**Task goal**. Copy the data that appears below exactly. Drop the pictures.

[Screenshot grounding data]
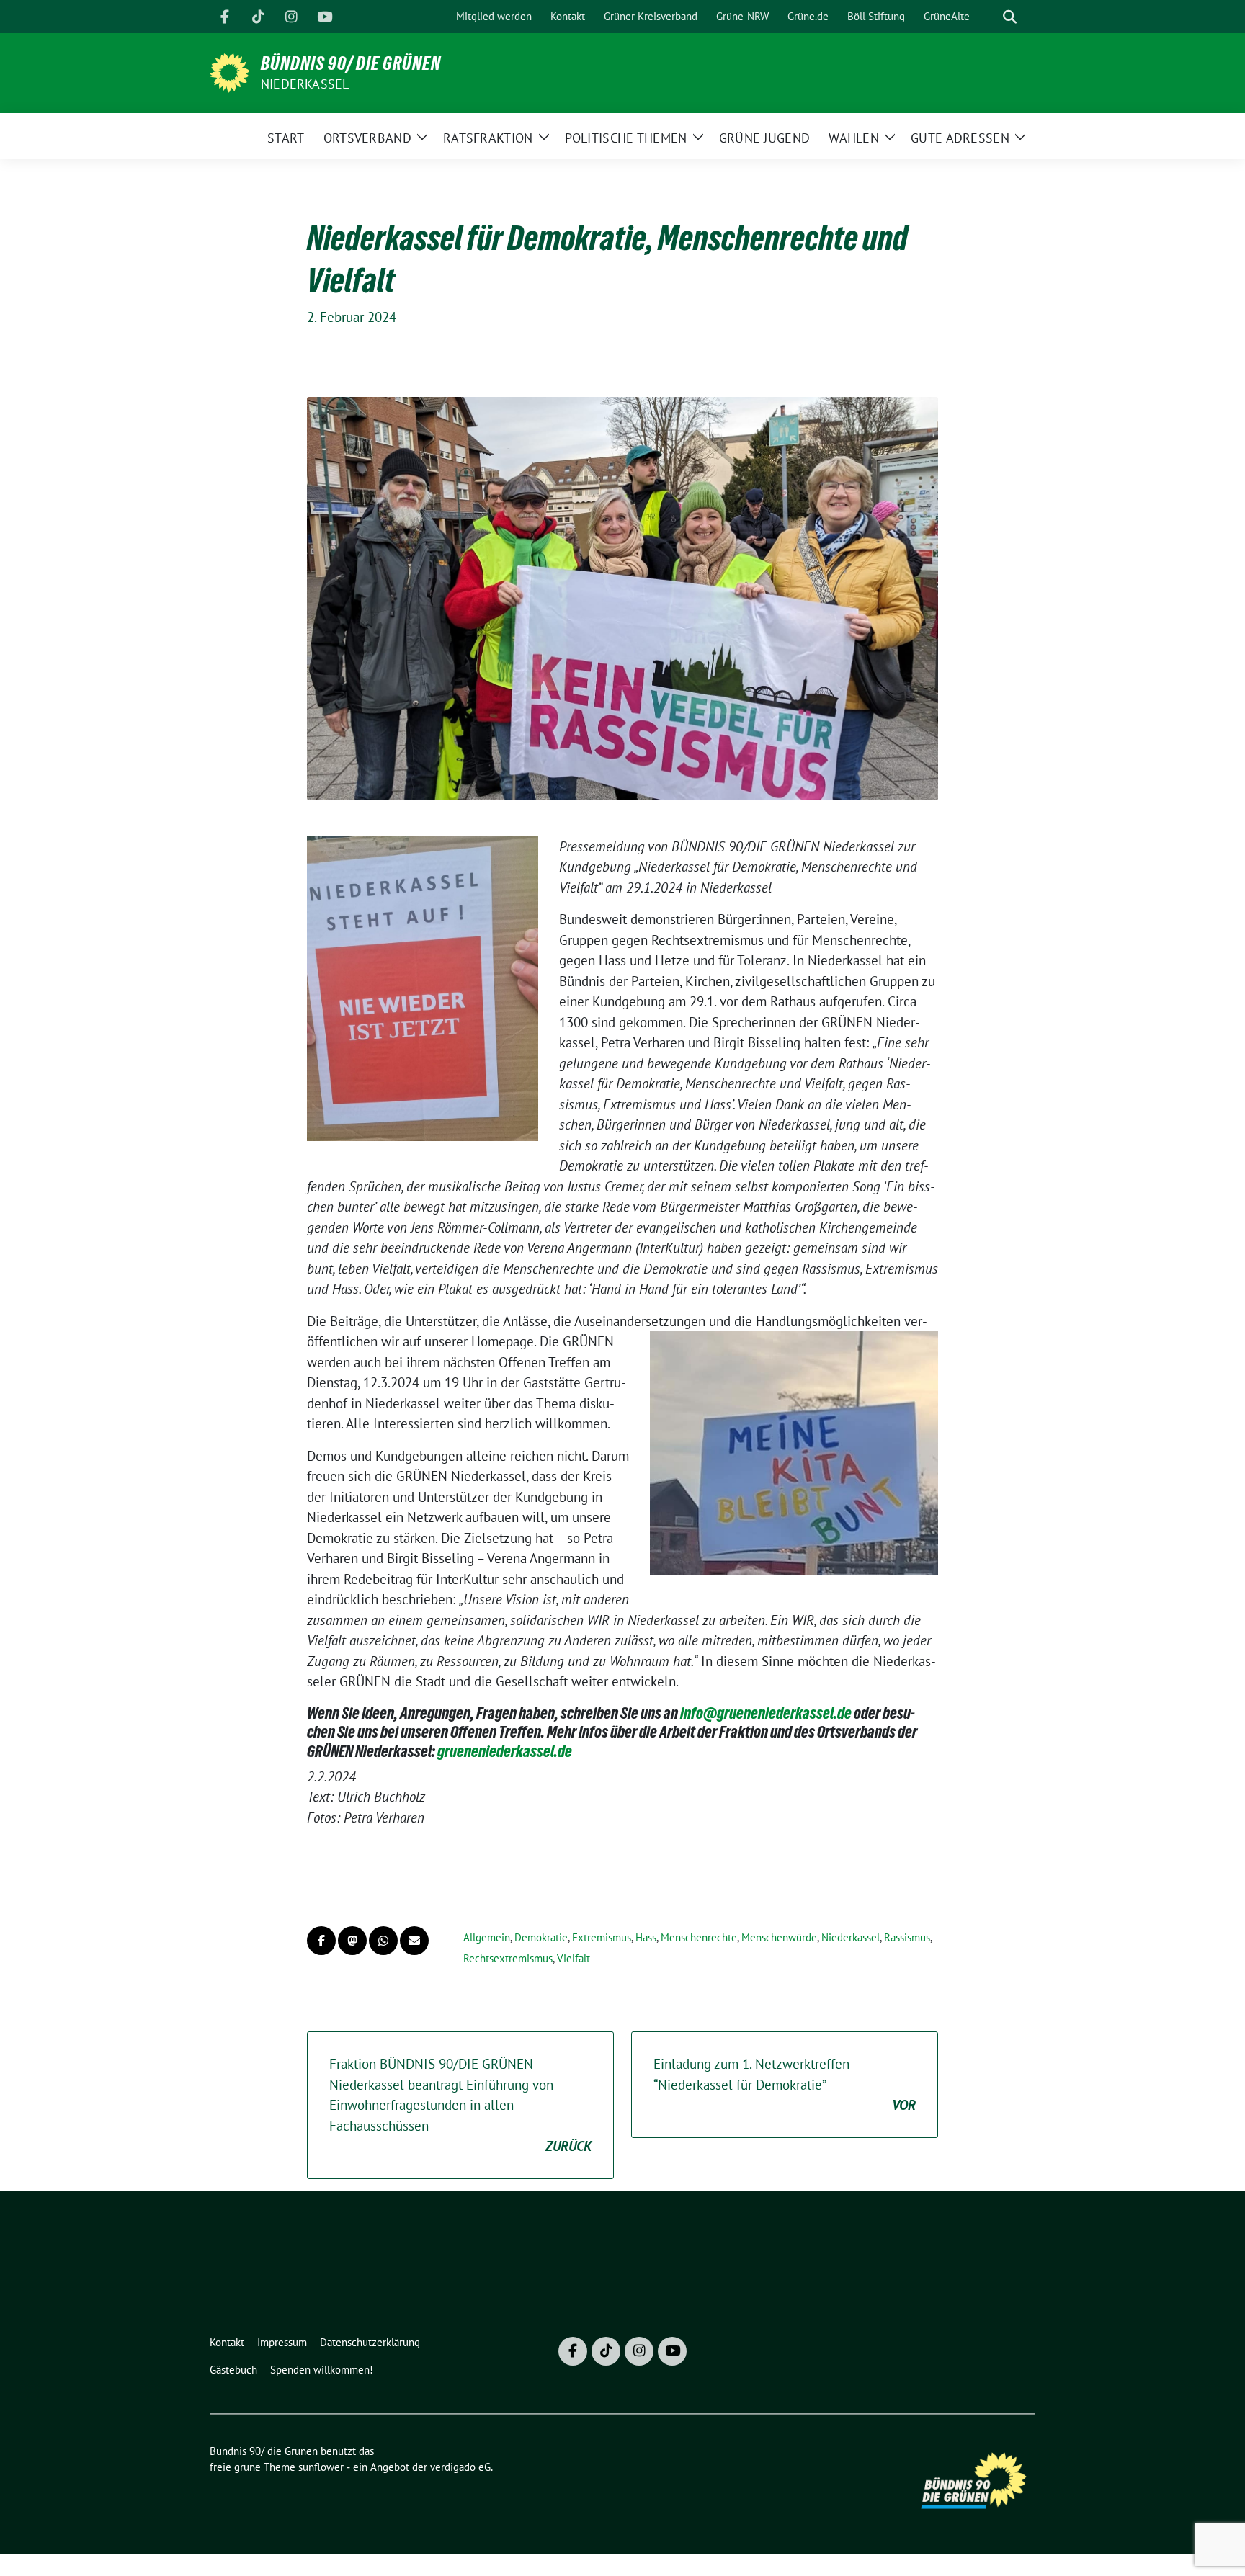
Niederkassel (305, 84)
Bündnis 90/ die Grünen (351, 63)
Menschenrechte (699, 1937)
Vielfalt (573, 1958)
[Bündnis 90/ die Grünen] (229, 71)
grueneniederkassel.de (504, 1751)
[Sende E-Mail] (414, 1940)
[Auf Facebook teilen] (321, 1940)
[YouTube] (324, 16)
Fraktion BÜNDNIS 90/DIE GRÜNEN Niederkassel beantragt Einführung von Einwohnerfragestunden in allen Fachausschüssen (460, 2105)
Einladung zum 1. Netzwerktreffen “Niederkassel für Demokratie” (784, 2084)
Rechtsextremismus (508, 1958)
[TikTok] (258, 16)
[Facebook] (224, 16)
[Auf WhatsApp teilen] (383, 1940)
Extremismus (601, 1937)
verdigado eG (460, 2467)
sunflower (321, 2467)
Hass (645, 1937)
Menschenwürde (779, 1937)
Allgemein (486, 1937)
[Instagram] (291, 16)
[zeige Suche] (1010, 17)
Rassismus (907, 1937)
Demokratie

**Solution to the problem**.
Niederkassel (305, 84)
Bündnis 90/ die Grünen (351, 63)
Menschenrechte (699, 1937)
Vielfalt (573, 1958)
[Bündnis 90/ die Grünen] (229, 71)
grueneniederkassel.de (504, 1751)
[Sende E-Mail] (414, 1940)
[Auf Facebook teilen] (321, 1940)
[YouTube] (324, 16)
Fraktion BÜNDNIS 90/DIE GRÜNEN Niederkassel beantragt Einführung von Einwohnerfragestunden in allen Fachausschüssen (460, 2105)
Einladung zum 1. Netzwerktreffen “Niederkassel für Demokratie” (784, 2084)
Rechtsextremismus (508, 1958)
[TikTok] (258, 16)
[Facebook] (224, 16)
[Auf WhatsApp teilen] (383, 1940)
Extremismus (601, 1937)
verdigado eG (460, 2467)
sunflower (321, 2467)
Hass (645, 1937)
Menschenwürde (779, 1937)
Allgemein (486, 1937)
[Instagram] (291, 16)
[zeige Suche] (1010, 17)
Rassismus (907, 1937)
Demokratie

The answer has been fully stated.